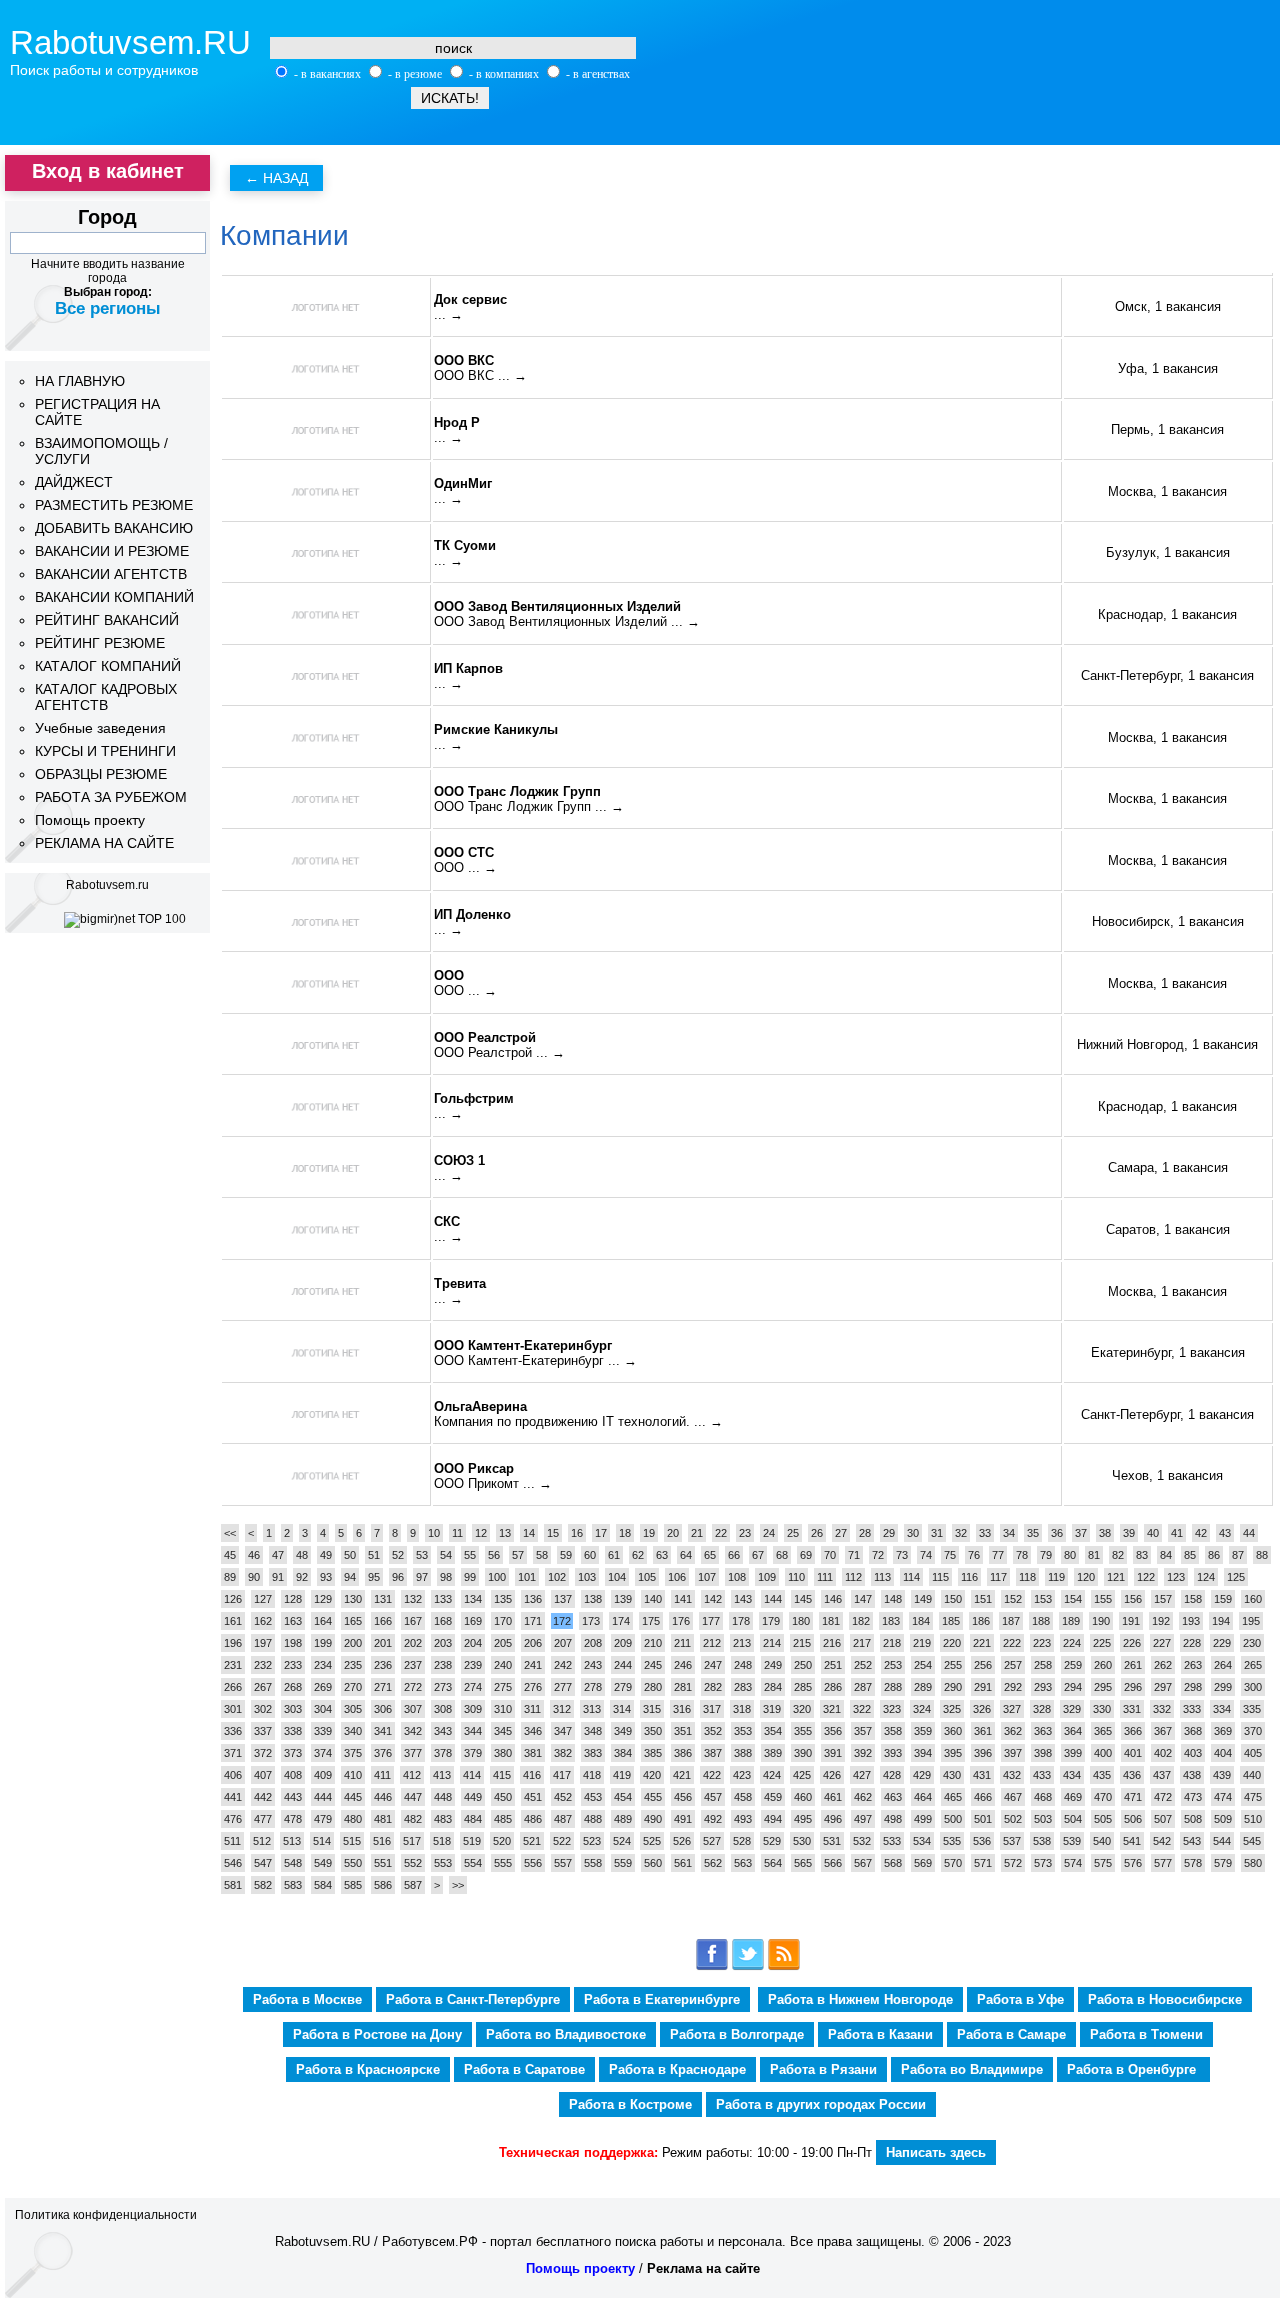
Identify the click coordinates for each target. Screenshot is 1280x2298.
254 (923, 1665)
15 (553, 1533)
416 (532, 1775)
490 (653, 1819)
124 (1206, 1577)
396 (983, 1753)
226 (1132, 1643)
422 (712, 1775)
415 (502, 1775)
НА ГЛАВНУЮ (80, 381)
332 (1162, 1709)
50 (350, 1555)
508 (1193, 1819)
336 (233, 1731)
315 (652, 1709)
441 (233, 1797)
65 (710, 1555)
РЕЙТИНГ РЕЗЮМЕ (100, 643)
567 (863, 1863)
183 (891, 1621)
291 (983, 1687)
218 (892, 1643)
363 (1043, 1731)
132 (413, 1599)
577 (1163, 1863)
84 (1166, 1555)
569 (923, 1863)
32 (961, 1533)
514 (322, 1841)
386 (683, 1753)
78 (1022, 1555)
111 (825, 1577)
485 (503, 1819)
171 (533, 1621)
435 (1102, 1775)
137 (563, 1599)
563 (743, 1863)
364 (1073, 1731)
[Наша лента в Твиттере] (748, 1966)
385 (653, 1753)
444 (323, 1797)
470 (1103, 1797)
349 (623, 1731)
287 (863, 1687)
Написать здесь (936, 2152)
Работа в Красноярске (368, 2069)
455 (653, 1797)
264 (1223, 1665)
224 (1072, 1643)
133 (443, 1599)
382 (563, 1753)
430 (952, 1775)
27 (841, 1533)
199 (323, 1643)
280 (653, 1687)
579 (1223, 1863)
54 (446, 1555)
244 (623, 1665)
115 (940, 1577)
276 (533, 1687)
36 (1057, 1533)
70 (830, 1555)
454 (623, 1797)
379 (473, 1753)
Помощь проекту (90, 820)
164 (323, 1621)
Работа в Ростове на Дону (377, 2034)
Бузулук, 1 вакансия (1168, 552)
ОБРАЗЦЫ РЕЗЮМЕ (101, 774)
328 (1042, 1709)
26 (817, 1533)
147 (863, 1599)
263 (1193, 1665)
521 (532, 1841)
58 (542, 1555)
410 (353, 1775)
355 (803, 1731)
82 (1118, 1555)
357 (863, 1731)
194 (1221, 1621)
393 (893, 1753)
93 (326, 1577)
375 (353, 1753)
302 (263, 1709)
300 (1253, 1687)
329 (1072, 1709)
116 (969, 1577)
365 (1103, 1731)
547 (263, 1863)
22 (721, 1533)
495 (803, 1819)
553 (443, 1863)
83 (1142, 1555)
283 (743, 1687)
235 (353, 1665)
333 (1192, 1709)
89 (230, 1577)
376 (383, 1753)
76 (974, 1555)
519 (472, 1841)
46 (254, 1555)
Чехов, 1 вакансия (1167, 1475)
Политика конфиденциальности (106, 2215)
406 (233, 1775)
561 (683, 1863)
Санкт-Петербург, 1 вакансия (1167, 675)
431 (982, 1775)
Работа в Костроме (630, 2104)
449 (473, 1797)
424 (772, 1775)
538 (1042, 1841)
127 (263, 1599)
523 (592, 1841)
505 (1103, 1819)
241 (533, 1665)
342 (413, 1731)
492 (713, 1819)
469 (1073, 1797)
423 (742, 1775)
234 (323, 1665)
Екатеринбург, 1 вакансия (1168, 1352)
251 (833, 1665)
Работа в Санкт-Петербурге (473, 1999)
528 (742, 1841)
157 (1163, 1599)
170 (503, 1621)
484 (473, 1819)
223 (1042, 1643)
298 (1193, 1687)
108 (737, 1577)
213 (742, 1643)
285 (803, 1687)
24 (769, 1533)
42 (1201, 1533)
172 (562, 1621)
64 (686, 1555)
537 (1012, 1841)
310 (503, 1709)
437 (1162, 1775)
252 (863, 1665)
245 (653, 1665)
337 (263, 1731)
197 (263, 1643)
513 (292, 1841)
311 (532, 1709)
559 (623, 1863)
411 (382, 1775)
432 (1012, 1775)
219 (922, 1643)
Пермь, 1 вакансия (1167, 429)
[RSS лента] (784, 1966)
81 (1094, 1555)
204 (473, 1643)
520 (502, 1841)
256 (983, 1665)
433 (1042, 1775)
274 (473, 1687)
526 (682, 1841)
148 (893, 1599)
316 (682, 1709)
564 (773, 1863)
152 (1013, 1599)
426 (832, 1775)
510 (1253, 1819)
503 (1043, 1819)
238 (443, 1665)
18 (625, 1533)
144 (773, 1599)
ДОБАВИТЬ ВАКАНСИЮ (114, 528)
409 (323, 1775)
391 (833, 1753)
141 (683, 1599)
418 (592, 1775)
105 (647, 1577)
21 (697, 1533)
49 (326, 1555)
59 (566, 1555)
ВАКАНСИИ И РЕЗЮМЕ (112, 551)
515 (352, 1841)
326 (982, 1709)
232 (263, 1665)
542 (1162, 1841)
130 (353, 1599)
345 (503, 1731)
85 (1190, 1555)
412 (412, 1775)
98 (446, 1577)
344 (473, 1731)
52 (398, 1555)
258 (1043, 1665)
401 (1133, 1753)
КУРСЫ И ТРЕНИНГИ (105, 751)
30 (913, 1533)
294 (1073, 1687)
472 (1163, 1797)
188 (1041, 1621)
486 (533, 1819)
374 (323, 1753)
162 (263, 1621)
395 (953, 1753)
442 (263, 1797)
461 (833, 1797)
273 (443, 1687)
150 (953, 1599)
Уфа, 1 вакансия (1168, 368)
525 (652, 1841)
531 (832, 1841)
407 (263, 1775)
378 (443, 1753)
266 (233, 1687)
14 (529, 1533)
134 (473, 1599)
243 (593, 1665)
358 (893, 1731)
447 (413, 1797)
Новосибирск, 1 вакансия (1168, 921)
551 (383, 1863)
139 (623, 1599)
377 (413, 1753)
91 (278, 1577)
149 (923, 1599)
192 (1161, 1621)
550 (353, 1863)
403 (1193, 1753)
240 (503, 1665)
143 (743, 1599)
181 (831, 1621)
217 (862, 1643)
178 (741, 1621)
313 (592, 1709)
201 (383, 1643)
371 (233, 1753)
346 (533, 1731)
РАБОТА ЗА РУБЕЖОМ (111, 797)
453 (593, 1797)
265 (1253, 1665)
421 (682, 1775)
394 (923, 1753)
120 (1086, 1577)
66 (734, 1555)
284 (773, 1687)
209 (623, 1643)
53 (422, 1555)
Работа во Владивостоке (566, 2034)
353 (743, 1731)
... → (448, 314)
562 (713, 1863)
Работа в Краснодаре (677, 2069)
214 (772, 1643)
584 (323, 1885)
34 (1009, 1533)
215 (802, 1643)
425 (802, 1775)
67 (758, 1555)
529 (772, 1841)
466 (983, 1797)
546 (233, 1863)
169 (473, 1621)
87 (1238, 1555)
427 (862, 1775)
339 (323, 1731)
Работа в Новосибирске (1165, 1999)
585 (353, 1885)
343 (443, 1731)
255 (953, 1665)
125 (1236, 1577)
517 (412, 1841)
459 (773, 1797)
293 (1043, 1687)
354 (773, 1731)
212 (712, 1643)
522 (562, 1841)
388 (743, 1753)
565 (803, 1863)
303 (293, 1709)
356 (833, 1731)
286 (833, 1687)
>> (458, 1885)
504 (1073, 1819)
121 (1116, 1577)
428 (892, 1775)
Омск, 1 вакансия (1168, 306)
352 (713, 1731)
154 (1073, 1599)
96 (398, 1577)
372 (263, 1753)
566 (833, 1863)
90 (254, 1577)
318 (742, 1709)
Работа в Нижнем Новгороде (860, 1999)
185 (951, 1621)
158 (1193, 1599)
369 (1223, 1731)
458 (743, 1797)
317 (712, 1709)
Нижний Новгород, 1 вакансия (1167, 1044)
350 (653, 1731)
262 (1163, 1665)
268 (293, 1687)
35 (1033, 1533)
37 (1081, 1533)
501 (983, 1819)
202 (413, 1643)
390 (803, 1753)
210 (653, 1643)
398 (1043, 1753)
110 (796, 1577)
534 (922, 1841)
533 (892, 1841)
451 (533, 1797)
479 (323, 1819)
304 (323, 1709)
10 (434, 1533)
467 (1013, 1797)
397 (1013, 1753)
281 (683, 1687)
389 (773, 1753)
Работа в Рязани (823, 2069)
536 (982, 1841)
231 (233, 1665)
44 (1249, 1533)
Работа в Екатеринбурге (662, 1999)
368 (1193, 1731)
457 (713, 1797)
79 (1046, 1555)
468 (1043, 1797)
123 (1176, 1577)
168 (443, 1621)
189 (1071, 1621)
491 (683, 1819)
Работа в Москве (307, 1999)
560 (653, 1863)
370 (1253, 1731)
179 (771, 1621)
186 (981, 1621)
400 (1103, 1753)
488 (593, 1819)
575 (1103, 1863)
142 (713, 1599)
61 (614, 1555)
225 (1102, 1643)
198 (293, 1643)
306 (383, 1709)
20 (673, 1533)
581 (233, 1885)
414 (472, 1775)
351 (683, 1731)
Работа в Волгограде (737, 2034)
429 (922, 1775)
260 (1103, 1665)
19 (649, 1533)
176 (681, 1621)
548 (293, 1863)
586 (383, 1885)
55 (470, 1555)
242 (563, 1665)
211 (682, 1643)
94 (350, 1577)
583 (293, 1885)
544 (1222, 1841)
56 (494, 1555)
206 (533, 1643)
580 (1253, 1863)
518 (442, 1841)
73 (902, 1555)
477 (263, 1819)
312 (562, 1709)
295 (1103, 1687)
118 (1027, 1577)
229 (1222, 1643)
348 (593, 1731)
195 (1251, 1621)
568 (893, 1863)
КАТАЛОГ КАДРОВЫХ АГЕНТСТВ (106, 697)
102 (557, 1577)
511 (232, 1841)
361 (983, 1731)
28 (865, 1533)
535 (952, 1841)
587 (413, 1885)
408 (293, 1775)
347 (563, 1731)
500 (953, 1819)
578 (1193, 1863)
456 (683, 1797)
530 (802, 1841)
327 (1012, 1709)
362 (1013, 1731)
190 (1101, 1621)
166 (383, 1621)
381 (533, 1753)
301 (233, 1709)
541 (1132, 1841)
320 (802, 1709)
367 (1163, 1731)
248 (743, 1665)
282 (713, 1687)
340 (353, 1731)
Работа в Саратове (524, 2069)
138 (593, 1599)
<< (230, 1533)
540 (1102, 1841)
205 (503, 1643)
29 (889, 1533)
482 (413, 1819)
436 (1132, 1775)
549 (323, 1863)
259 (1073, 1665)
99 (470, 1577)
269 (323, 1687)
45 (230, 1555)
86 (1214, 1555)
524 (622, 1841)
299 (1223, 1687)
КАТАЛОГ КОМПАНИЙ (108, 666)
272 (413, 1687)
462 (863, 1797)
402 (1163, 1753)
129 (323, 1599)
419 (622, 1775)
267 (263, 1687)
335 (1252, 1709)
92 (302, 1577)
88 (1262, 1555)
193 (1191, 1621)
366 (1133, 1731)
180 (801, 1621)
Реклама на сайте (703, 2268)
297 (1163, 1687)
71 (854, 1555)
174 (621, 1621)
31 (937, 1533)
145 (803, 1599)
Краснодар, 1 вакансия (1167, 614)
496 (833, 1819)
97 (422, 1577)
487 (563, 1819)
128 (293, 1599)
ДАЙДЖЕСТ (74, 482)
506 (1133, 1819)
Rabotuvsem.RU (130, 42)
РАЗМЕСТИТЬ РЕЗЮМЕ (114, 505)
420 (652, 1775)
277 (563, 1687)
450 (503, 1797)
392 (863, 1753)
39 (1129, 1533)
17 (601, 1533)
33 (985, 1533)
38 (1105, 1533)
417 (562, 1775)
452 (563, 1797)
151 (983, 1599)
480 (353, 1819)
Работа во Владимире (972, 2069)
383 (593, 1753)
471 (1133, 1797)
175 (651, 1621)
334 (1222, 1709)
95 (374, 1577)
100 (497, 1577)
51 (374, 1555)
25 (793, 1533)
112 (853, 1577)
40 (1153, 1533)
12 (481, 1533)
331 (1132, 1709)
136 (533, 1599)
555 (503, 1863)
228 (1192, 1643)
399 (1073, 1753)
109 (767, 1577)
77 (998, 1555)
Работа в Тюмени (1146, 2034)
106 (677, 1577)
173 (591, 1621)
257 (1013, 1665)
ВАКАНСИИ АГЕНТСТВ (111, 574)
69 (806, 1555)
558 (593, 1863)
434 (1072, 1775)
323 (892, 1709)
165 (353, 1621)
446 (383, 1797)
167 (413, 1621)
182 (861, 1621)
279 (623, 1687)
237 (413, 1665)
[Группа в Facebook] (712, 1966)
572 (1013, 1863)
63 (662, 1555)
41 (1177, 1533)
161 (233, 1621)
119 (1056, 1577)
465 (953, 1797)
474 (1223, 1797)
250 (803, 1665)
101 (527, 1577)
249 (773, 1665)
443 (293, 1797)
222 (1012, 1643)
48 (302, 1555)
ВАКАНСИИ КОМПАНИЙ (114, 597)
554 (473, 1863)
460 (803, 1797)
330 (1102, 1709)
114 (911, 1577)
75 (950, 1555)
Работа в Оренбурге (1133, 2069)
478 (293, 1819)
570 (953, 1863)
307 (413, 1709)
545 (1252, 1841)
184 (921, 1621)
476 (233, 1819)
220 (952, 1643)
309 (473, 1709)
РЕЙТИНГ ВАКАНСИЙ (107, 620)
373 (293, 1753)
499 (923, 1819)
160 (1253, 1599)
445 (353, 1797)
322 (862, 1709)
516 (382, 1841)
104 (617, 1577)
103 (587, 1577)
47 (278, 1555)
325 (952, 1709)
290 (953, 1687)
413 (442, 1775)
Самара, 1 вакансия (1168, 1167)
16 (577, 1533)
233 (293, 1665)
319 (772, 1709)
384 (623, 1753)
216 (832, 1643)
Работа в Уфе (1020, 1999)
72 (878, 1555)
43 (1225, 1533)
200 (353, 1643)
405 (1253, 1753)
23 (745, 1533)
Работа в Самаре (1011, 2034)
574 (1073, 1863)
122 (1146, 1577)
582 (263, 1885)
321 (832, 1709)
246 (683, 1665)
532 (862, 1841)
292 (1013, 1687)
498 (893, 1819)
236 (383, 1665)
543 (1192, 1841)
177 (711, 1621)
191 (1131, 1621)
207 (563, 1643)
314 (622, 1709)
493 (743, 1819)
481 (383, 1819)
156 (1133, 1599)
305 (353, 1709)
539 (1072, 1841)
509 (1223, 1819)
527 (712, 1841)
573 (1043, 1863)
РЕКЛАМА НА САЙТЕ (104, 843)
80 (1070, 1555)
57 (518, 1555)
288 (893, 1687)
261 (1133, 1665)
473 (1193, 1797)
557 (563, 1863)
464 (923, 1797)
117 (998, 1577)
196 (233, 1643)
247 (713, 1665)
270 (353, 1687)
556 (533, 1863)
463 (893, 1797)
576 (1133, 1863)
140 (653, 1599)
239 (473, 1665)
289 (923, 1687)
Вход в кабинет (108, 171)
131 (383, 1599)
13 (505, 1533)
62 (638, 1555)
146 (833, 1599)
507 (1163, 1819)
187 (1011, 1621)
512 (262, 1841)
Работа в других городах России (821, 2104)
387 (713, 1753)
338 (293, 1731)
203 (443, 1643)
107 (707, 1577)
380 (503, 1753)
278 (593, 1687)
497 (863, 1819)
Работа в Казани (880, 2034)
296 (1133, 1687)
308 (443, 1709)
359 (923, 1731)
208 (593, 1643)
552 (413, 1863)
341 (383, 1731)
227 (1162, 1643)
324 (922, 1709)
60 (590, 1555)
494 (773, 1819)
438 (1192, 1775)
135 (503, 1599)
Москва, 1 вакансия (1167, 491)
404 (1223, 1753)
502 (1013, 1819)
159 (1223, 1599)
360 (953, 1731)
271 (383, 1687)
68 (782, 1555)
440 (1252, 1775)
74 (926, 1555)
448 (443, 1797)
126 (233, 1599)
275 (503, 1687)
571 (983, 1863)
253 (893, 1665)
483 (443, 1819)
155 (1103, 1599)
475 (1253, 1797)
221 (982, 1643)
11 (457, 1533)
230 (1252, 1643)
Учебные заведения (100, 728)
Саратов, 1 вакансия (1168, 1229)
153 (1043, 1599)
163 (293, 1621)
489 (623, 1819)
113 (882, 1577)
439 (1222, 1775)
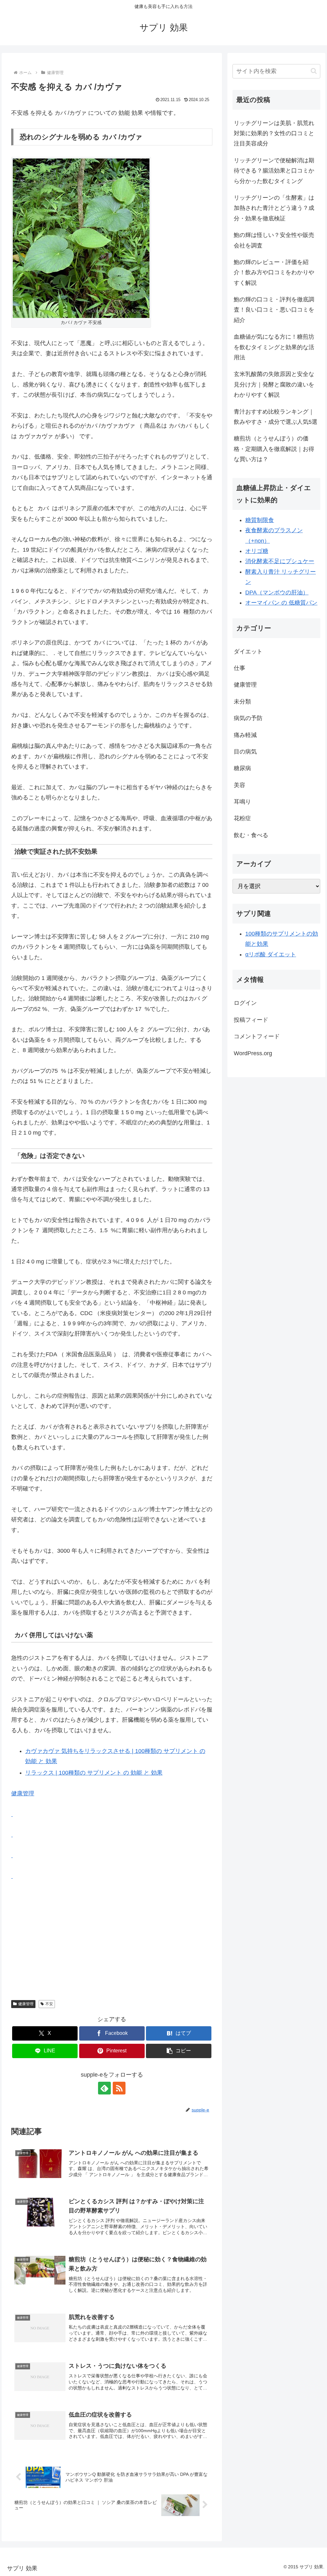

——

◆ **Problem details**: The entries above hold the needed span. Transcribe exactly the lines from the one with "237 (413, 1665)" to the one with "405 (1253, 1753)", both included.

◆ **Reply**:
237 (413, 1665)
[Группа в Facebook] (712, 1966)
572 (1013, 1863)
63 (662, 1555)
41 (1177, 1533)
161 (233, 1621)
119 (1056, 1577)
465 (953, 1797)
474 (1223, 1797)
250 (803, 1665)
101 (527, 1577)
249 (773, 1665)
443 (293, 1797)
222 (1012, 1643)
48 (302, 1555)
ВАКАНСИИ КОМПАНИЙ (114, 597)
554 (473, 1863)
460 (803, 1797)
330 (1102, 1709)
114 (911, 1577)
75 (950, 1555)
Работа в Оренбурге (1133, 2069)
478 (293, 1819)
570 (953, 1863)
307 (413, 1709)
545 (1252, 1841)
184 (921, 1621)
476 (233, 1819)
220 (952, 1643)
309 (473, 1709)
РЕЙТИНГ ВАКАНСИЙ (107, 620)
373 (293, 1753)
499 (923, 1819)
160 (1253, 1599)
445 (353, 1797)
322 (862, 1709)
516 (382, 1841)
104 (617, 1577)
103 (587, 1577)
47 (278, 1555)
325 (952, 1709)
290 (953, 1687)
413 (442, 1775)
Самара, 1 вакансия (1168, 1167)
16 (577, 1533)
233 (293, 1665)
319 (772, 1709)
384 (623, 1753)
216 (832, 1643)
Работа в Уфе (1020, 1999)
72 (878, 1555)
43 (1225, 1533)
200 (353, 1643)
405 (1253, 1753)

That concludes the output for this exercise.